It is wrong to segment customers by their demographic characteristics according to Clay Christensen’s recent article in HBS Working Knowledge called “Milkshake Marketing” by Carmen Nobel Feb 14, 2011.
Marketers tend to segment customers by descriptors: age, income, zip code, but Christensen reminds us, people buy because they have a need to be satisfied. He suggests segmenting markets by jobs-to-be-done instead.
He uses the classic milkshake marketing example to make his point. Market researchers for a fast food company analyzed the demographics of milkshake buyers and asked people who fit the demographics what characteristics they wanted in their milkshakes: chunky, smooth, etc. They then changed the product to match the responses, but milkshake sales remained flat.

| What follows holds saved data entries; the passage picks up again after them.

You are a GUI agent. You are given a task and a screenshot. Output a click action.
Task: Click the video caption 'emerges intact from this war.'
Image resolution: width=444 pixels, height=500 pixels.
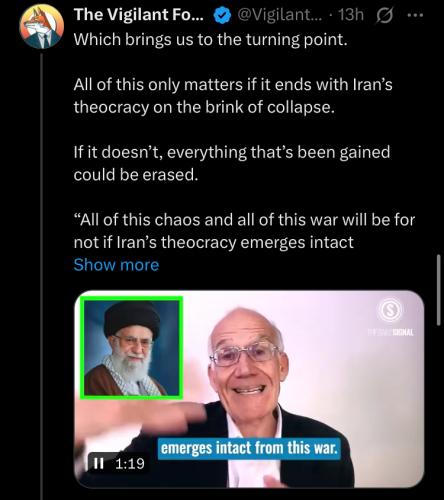click(x=249, y=448)
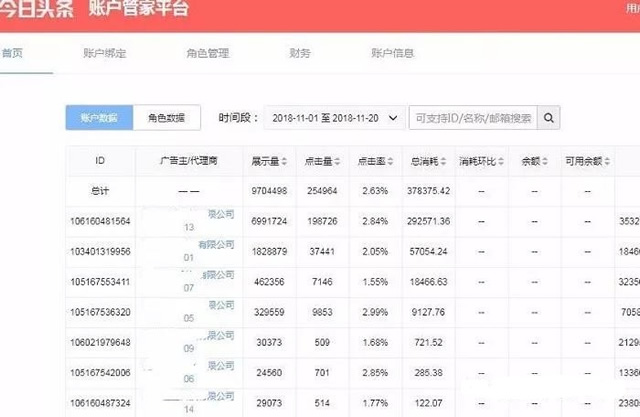This screenshot has height=417, width=640.
Task: Sort by 展示量 column sort icon
Action: pyautogui.click(x=287, y=161)
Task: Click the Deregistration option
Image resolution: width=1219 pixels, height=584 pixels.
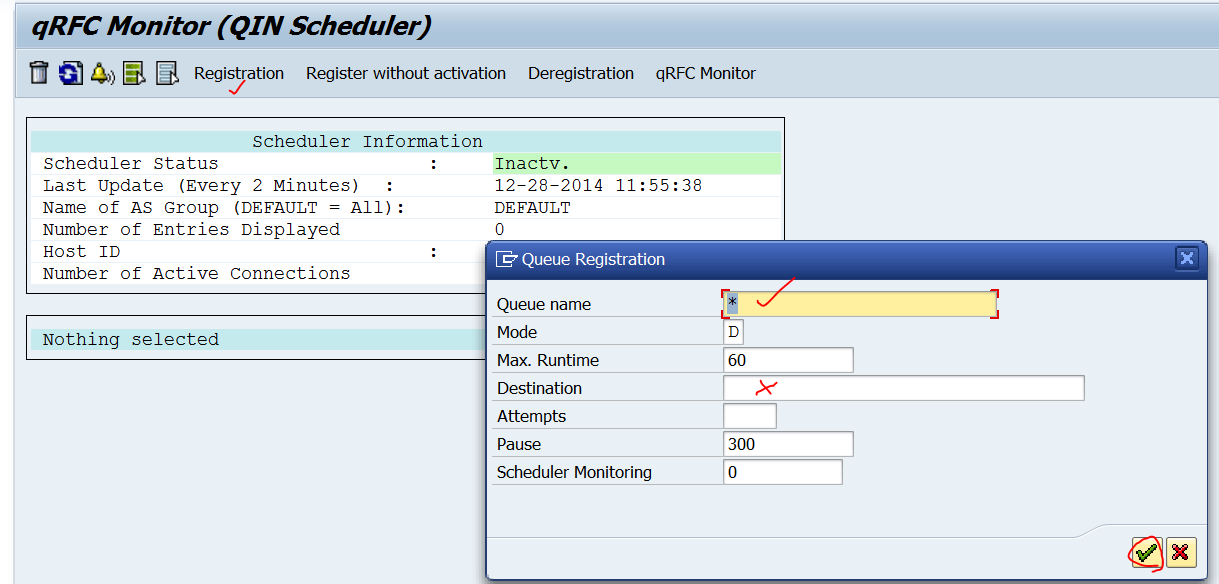Action: pos(580,73)
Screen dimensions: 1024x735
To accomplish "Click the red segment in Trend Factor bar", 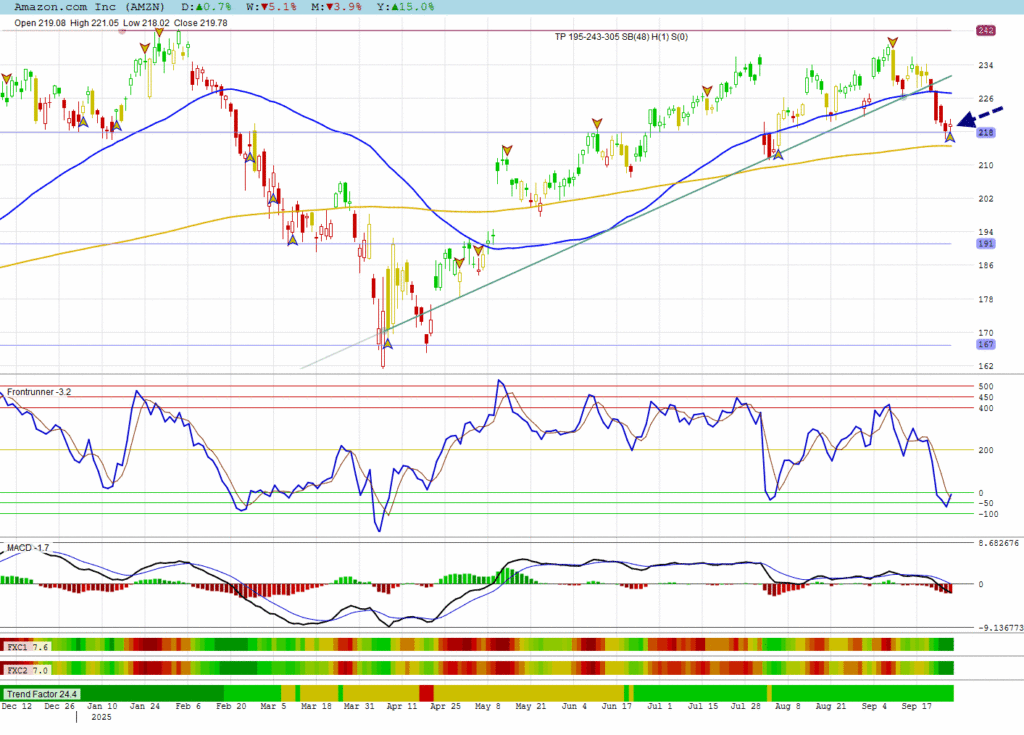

They tried watching milkshake buyers in a typical outlet and realized that 40% of the milkshakes were bought in the early morning. Asking those buyers revealed that they faced a long boring commute, wanted a snack, and had only one hand free. Their job-to-be-done was alleviating the boredom while providing calories before lunch. The marketing staff then made the milkshakes thicker to increase the time needed to sip them and more interesting with chunks of fruit. They also created a separate; more liquid product for moms to buy for their kids whose desire to finish was much quicker.
Sales rose. Christensen cites other examples of companies switching to jobs-to-be-done thinking, “FedEx, for example, fulfills the job of getting a package from here to there as fast as possible. Disney does the job of providing warm, safe, fantasy vacations for families. OnStar provides peace of mind.”
Jobs-to-be-done is not a new concept; it is a new term for classic focus on customer needs and desires. But, as Christensen pointed out, 95% of the 30,000 new products introduced each year fail so we need to be reminded of this basic marketing concept. Plus focusing on jobs-to-be-done helps create barriers against competitors, “Nobody, for example, has managed to copy IKEA, which helps its customers do the job of furnishing an apartment right now.”
Your organization can move ahead of its competition if it adopts customer focused thinking. Push your marketing, product management, customer service; indeed, all functions that have contact with customers, to think customer needs and jump forward. Prove the concept with examples from your rivals and out-of-industry success stories such as IKEA and build your success as well as your firm’s.